# Exercise instructions
When you reproduce the entries below, keep each one exact and drop any pictures.

------ Information shown ------

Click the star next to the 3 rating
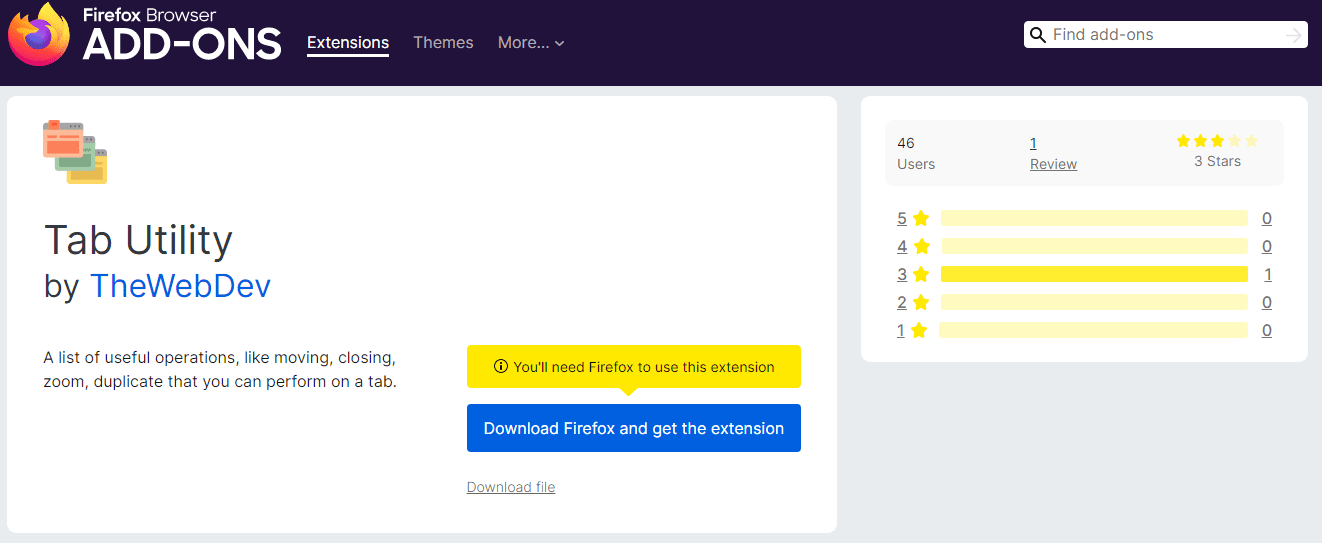click(x=921, y=274)
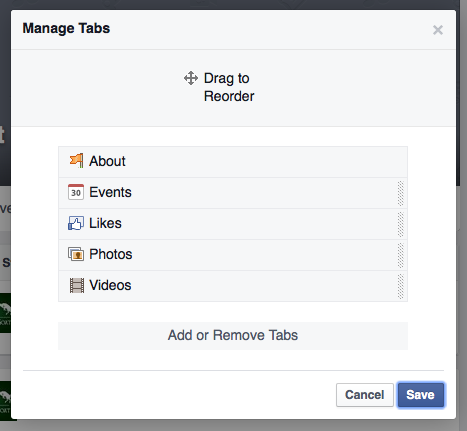Click the Videos row drag grip
Screen dimensions: 467x431
coord(401,286)
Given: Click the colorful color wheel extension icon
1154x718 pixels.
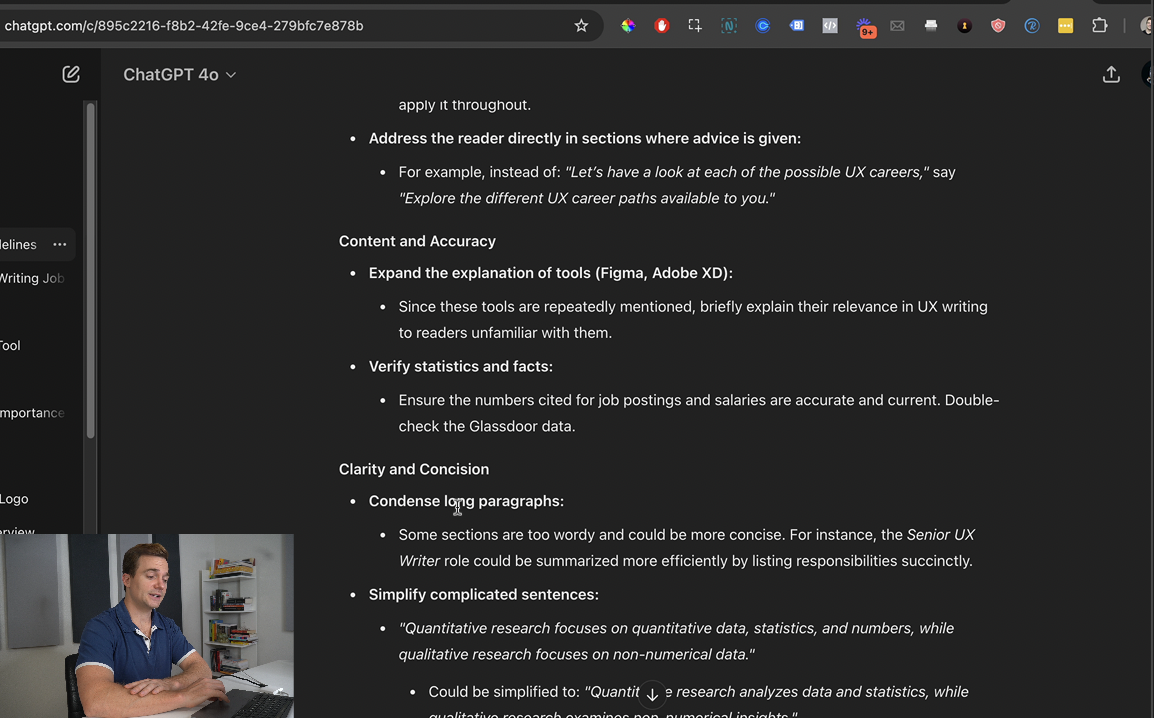Looking at the screenshot, I should click(x=628, y=26).
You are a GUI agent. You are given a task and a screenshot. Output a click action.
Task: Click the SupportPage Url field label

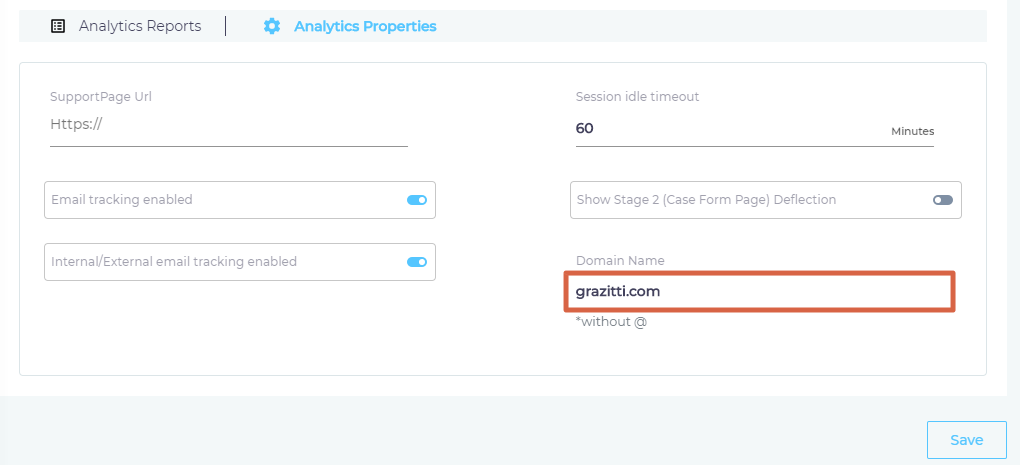click(x=101, y=97)
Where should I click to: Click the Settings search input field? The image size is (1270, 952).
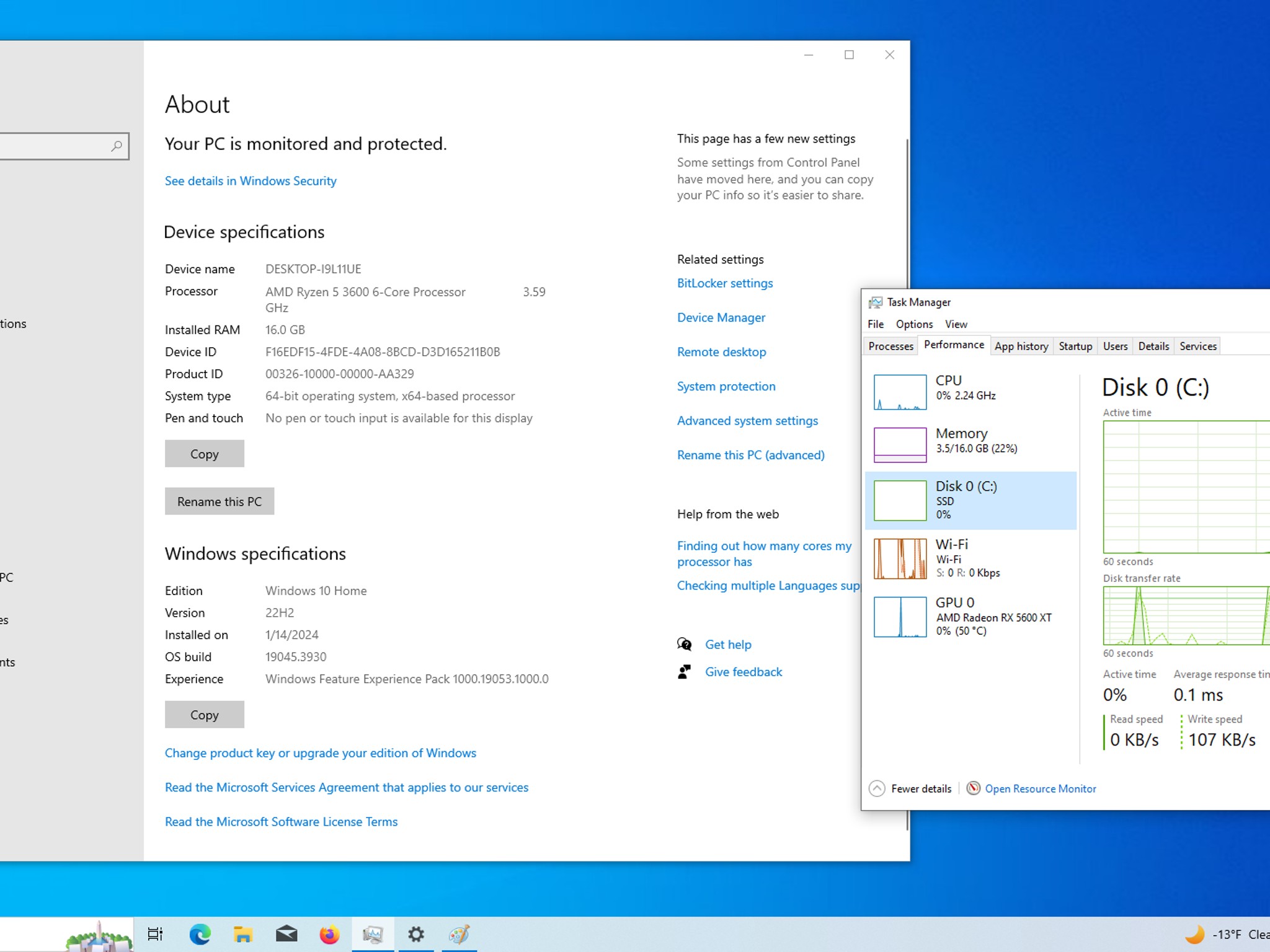(x=56, y=146)
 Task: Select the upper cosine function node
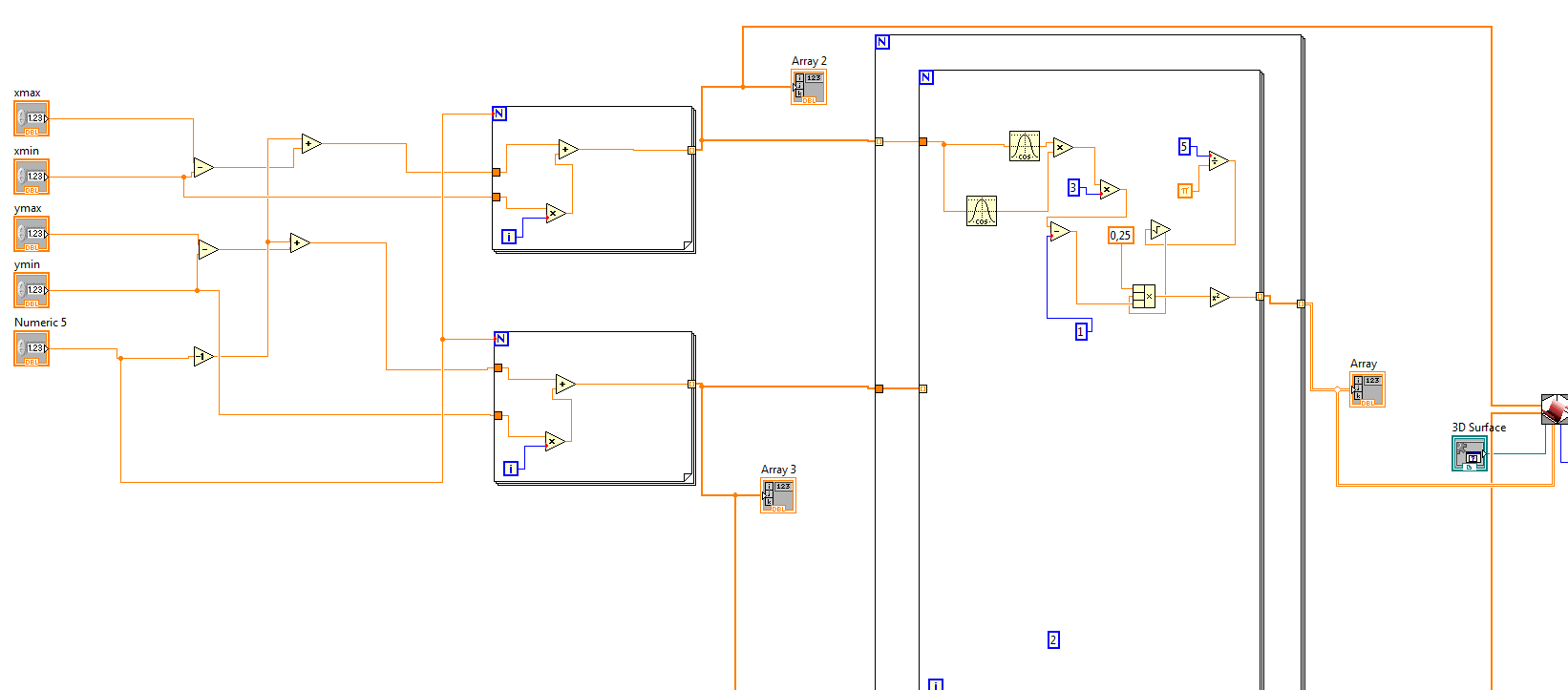pyautogui.click(x=1025, y=146)
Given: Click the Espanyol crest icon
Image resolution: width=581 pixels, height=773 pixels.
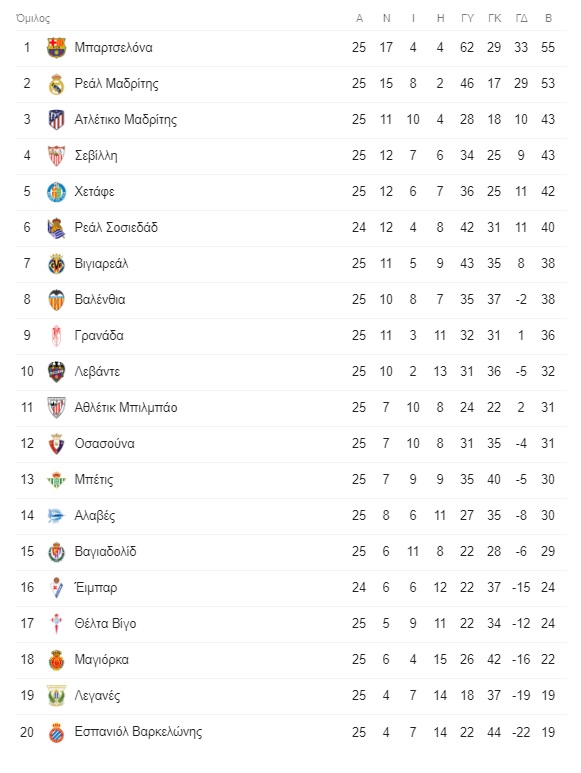Looking at the screenshot, I should [56, 732].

------

# Final answer
Click the star next to the 3 rating
click(x=921, y=274)
Click the Videos row drag grip
Screen dimensions: 467x431
coord(401,286)
Given: Click the colorful color wheel extension icon
1154x718 pixels.
Looking at the screenshot, I should click(x=628, y=26).
You are a GUI agent. You are given a task and a screenshot. Output a click action.
Task: Click the SupportPage Url field label

click(x=101, y=97)
Where should I click to: Click the Settings search input field? The image size is (1270, 952).
(x=56, y=146)
 Task: Select the upper cosine function node
pyautogui.click(x=1025, y=146)
Given: Click the Espanyol crest icon
Image resolution: width=581 pixels, height=773 pixels.
Looking at the screenshot, I should [56, 732].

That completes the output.